Supplied information section start

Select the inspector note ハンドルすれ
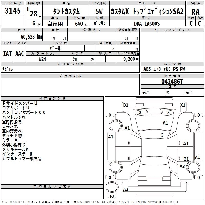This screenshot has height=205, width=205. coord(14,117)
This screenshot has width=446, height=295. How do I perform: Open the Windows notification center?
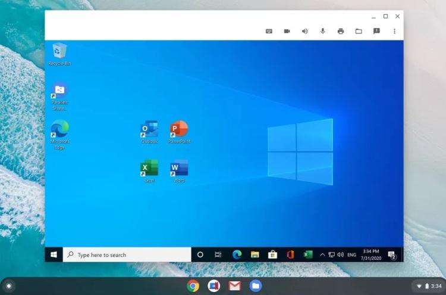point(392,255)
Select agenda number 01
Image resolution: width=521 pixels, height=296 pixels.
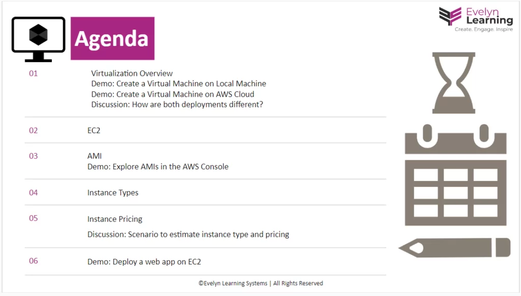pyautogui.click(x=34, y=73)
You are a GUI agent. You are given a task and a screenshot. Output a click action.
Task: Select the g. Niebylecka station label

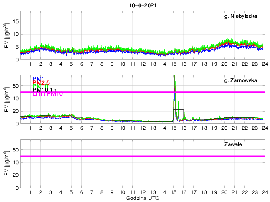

Supplied information section end

• _Task to complete_
Output a precise copy of the entries, leaving the images out.

• _Answer box_
Select the inspector note ハンドルすれ
This screenshot has height=205, width=205. coord(14,117)
This screenshot has width=446, height=295. How do I perform: Open the Windows notification center?
point(392,255)
Select agenda number 01
Image resolution: width=521 pixels, height=296 pixels.
pyautogui.click(x=34, y=73)
You are a GUI agent. You are given a task and a screenshot. Output a click action.
Task: Select the g. Niebylecka station label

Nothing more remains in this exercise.